Monday, 27 September 2010

Face to Face with the Force

What started as a coffee morning - the usual gaggle of moms catching up over hot drinks and chit chat - turned into a surprise encounter with something I thought I knew quite a bit about -  "The Force."

One mom had brought along an exotic stranger - a MAN, from California no less, who was a Transformational Breath practitioner.  After not much pleading, he agreed to give us an impromptu class.  "Excellent," I thought, "A new weird experience to add to my collection."

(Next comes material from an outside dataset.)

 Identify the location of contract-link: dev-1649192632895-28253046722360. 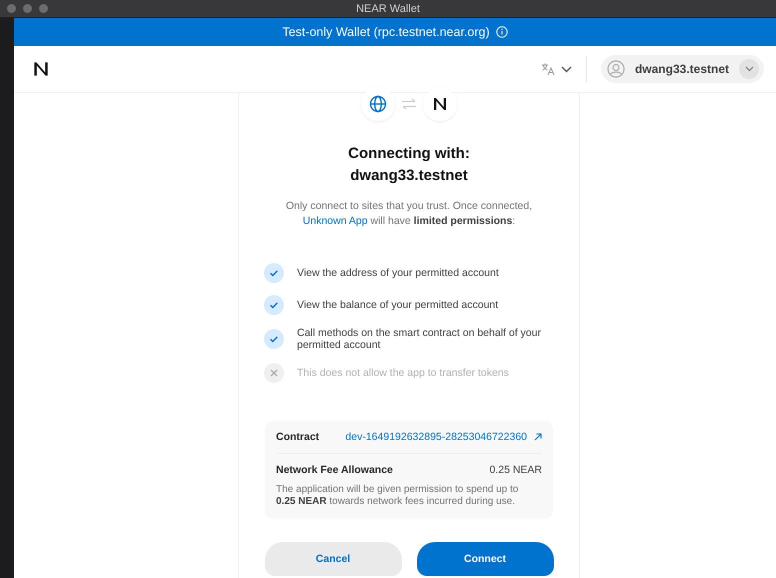
(444, 437).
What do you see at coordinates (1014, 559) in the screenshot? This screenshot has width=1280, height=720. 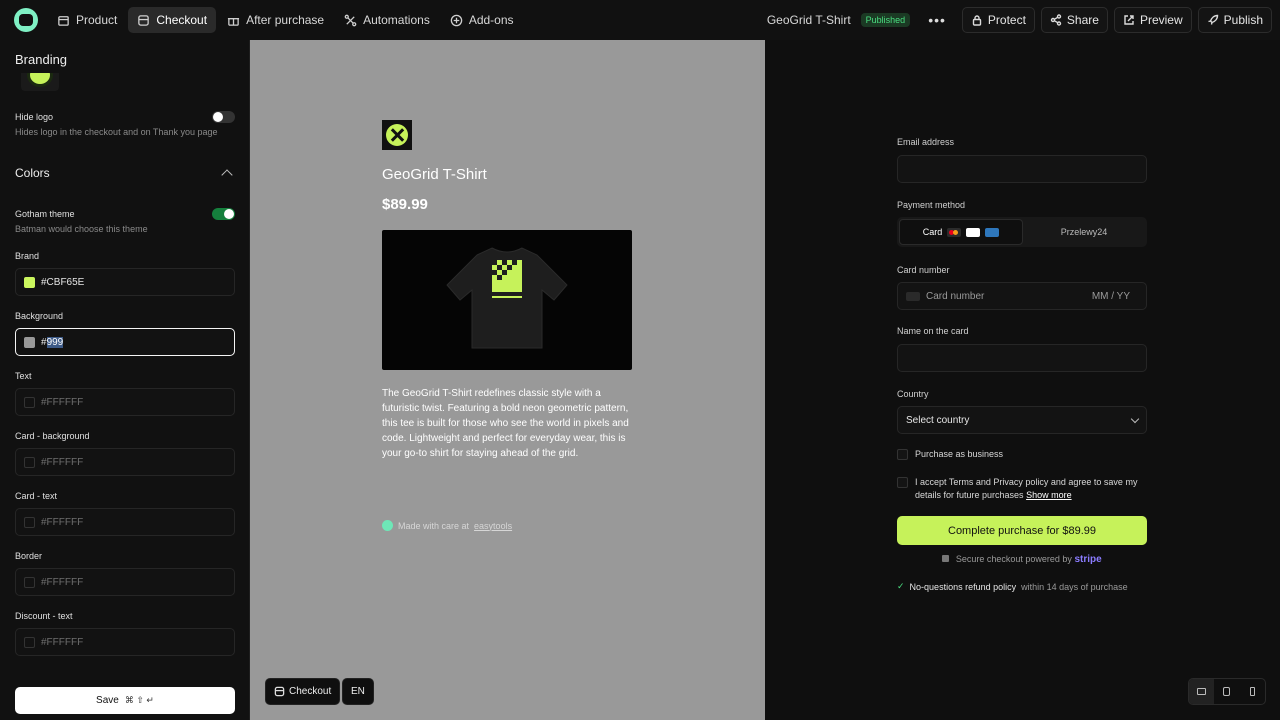 I see `secure-text: Secure checkout powered by` at bounding box center [1014, 559].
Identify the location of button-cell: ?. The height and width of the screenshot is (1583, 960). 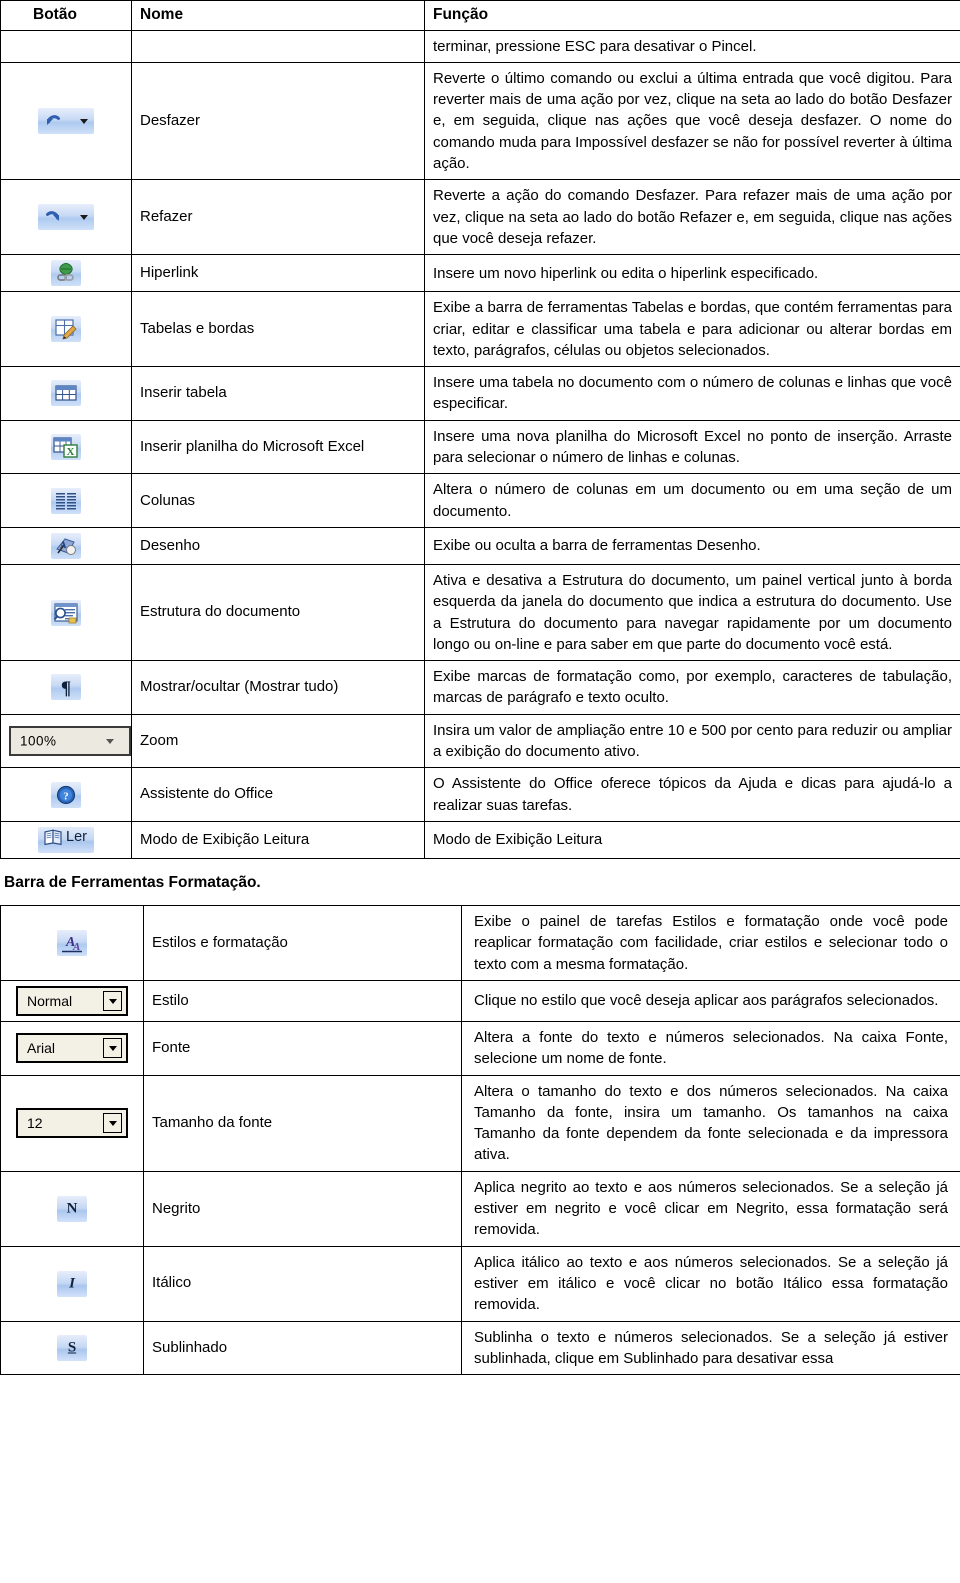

The basic instruction was to breathe in from the lower belly for three counts and then let it out fast in one count - no pausing in between breaths. After about 15 minutes of breathing this way, he explained, the conscious mind would essentially shut off, leaving the door open for the powerful unconscious to come in and take over, allowing the body to release whatever old traumas or dramas it had been holding onto for safe keeping. If we were really lucky we might even slip into the flow of the source-of-all itself and experience the type of bliss that yogis sit on mountaintops for years trying to attain.  So far, so simple.  Ready, steady, go.

Cushions, blankets and pillow were gathered, and within minutes we were warming up to the beat of some energetic quasi-eastern trance/dance music, bouncing up and down and punching the air to "grab" handfuls of breath.  (I love these women - not afraid to dance like wild banshees first thing in the morning.)  As soon as the song ended we dove for our cushions to get into the breathing technique as quickly as possible.

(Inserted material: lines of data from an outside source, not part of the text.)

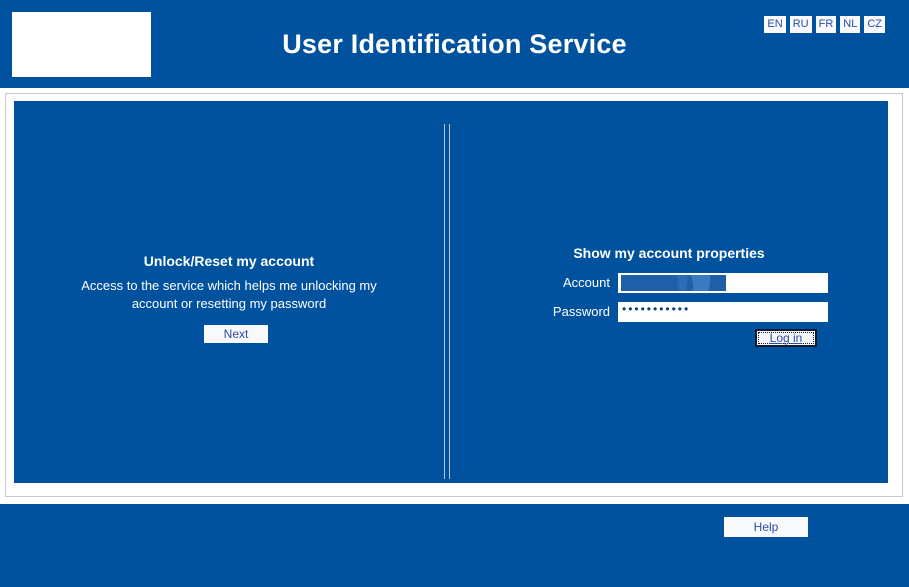  Describe the element at coordinates (775, 24) in the screenshot. I see `language-button-en: EN` at that location.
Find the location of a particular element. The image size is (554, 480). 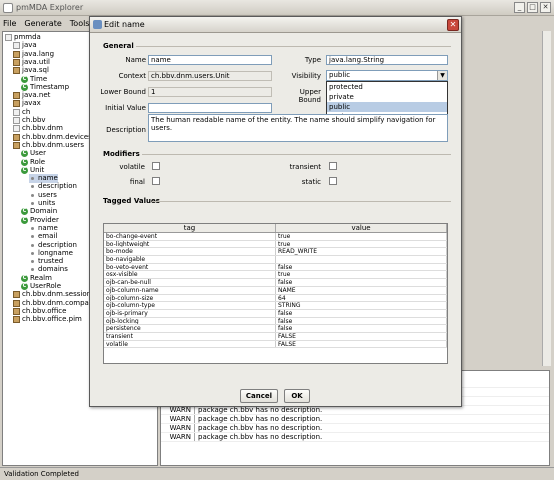

table-row: transient FALSE is located at coordinates (276, 336).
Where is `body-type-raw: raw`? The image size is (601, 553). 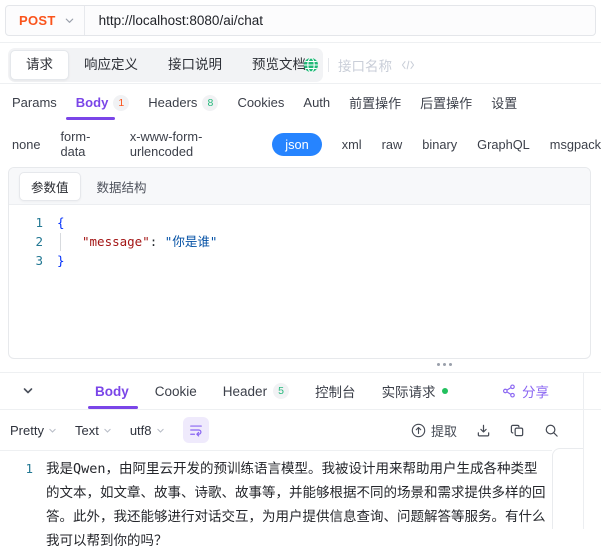 body-type-raw: raw is located at coordinates (392, 144).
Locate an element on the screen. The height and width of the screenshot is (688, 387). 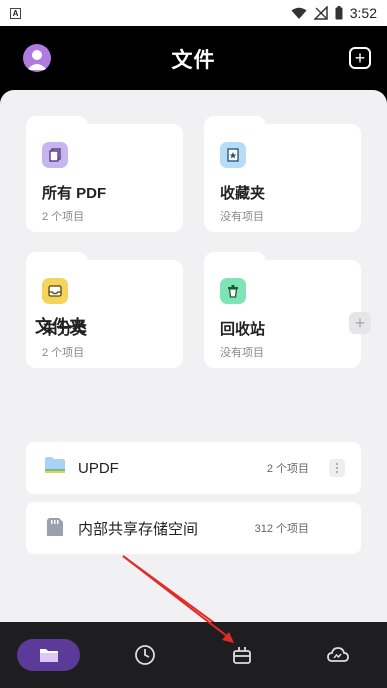
nav-cloud is located at coordinates (338, 655).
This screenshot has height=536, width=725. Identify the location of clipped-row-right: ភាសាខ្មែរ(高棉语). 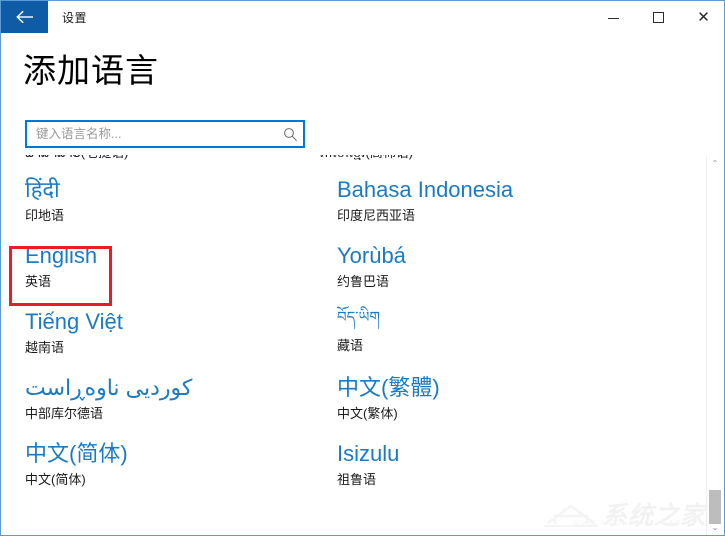
(362, 160).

My hands, arms and legs went numb and tingly within the first 10 minutes, and the breathing felt forced and unnatural. (He did say we might experience all of this, along with a few other common side effects such as muscle cramping, chills, etc.)  But, sure enough, after about 15 minutes things got interesting. I was breathing almost automatically now, and was noticing with detachment as first my right hand, then my left, began to curl into what I can only describe as a claw wrapped around a steel ball.  (I'm not making this up!) Next my calves seized up, followed by my lips.  At about this time we were encouraged to release sound on the out breath - any kind of vocal release that felt appropriate - a tone, a note, a sigh, a cry.  This felt great, and the music was loud enough to mask my tendency towards self-consciousness.

But soon my detachment turned toward distress as I realized I was completely frozen solid and it was getting painful.  Thankfully the teacher arrived when the student was ready, and he very gently helped to open my fingers and assured me it was safe to release whatever it was I was holding onto so fiercely, both literally and figuratively.  With that a most unexpected wail welled up from deep in my belly and came out of my being as an uncontrollable howl.  I sobbed loudly and wholeheartedly.

As the pain and the sobs began to wane, my body deeply relaxed. My awareness, however, was alert and observing.  I felt a wave-like sensation as my breathing took on a much slower, gentler rhythm, and it seemed as if I was lying in the bottom of a warm river, the water flowing over me in undulating ribbons of gentle energy.  I noticed that I was hardly breathing now, and I had a strong desire to stay in the pause between breaths forever.  It was pure peace, pure calm, pure love.  I imagine this is what the poet Rabindranath Tagore was describing when he wrote, The same stream of life that runs through my veins night and day, runs through the world and dances in rhythmic measures.

As the session came to an end I reluctantly began to wiggle my fingers and toes and bring myself back to the room.  Everyone had had a profound experience in varying degrees, and all looked radiant. 

Later that night I went to the theater and felt oddly removed yet alert.  At one point I noticed that I was completely still - no fidgeting, which is my usual modus operandi.  Three days on and I still feel slightly dazed and strangely calm, the chronic tension in my jaw and shoulders more or less gone.

The yogis have known of the transformational power of breath for thousands of years, and in my experience this particular breathing technique is aptly named. "The Stream of Life," "The Force," "God" - call it what you will.  Once you have experienced it so viscerally you truly will be transformed., and "the Force will be with you, always."

1 comment:

  1. What a wonderful experience... The sensation you describe sounds wonderful.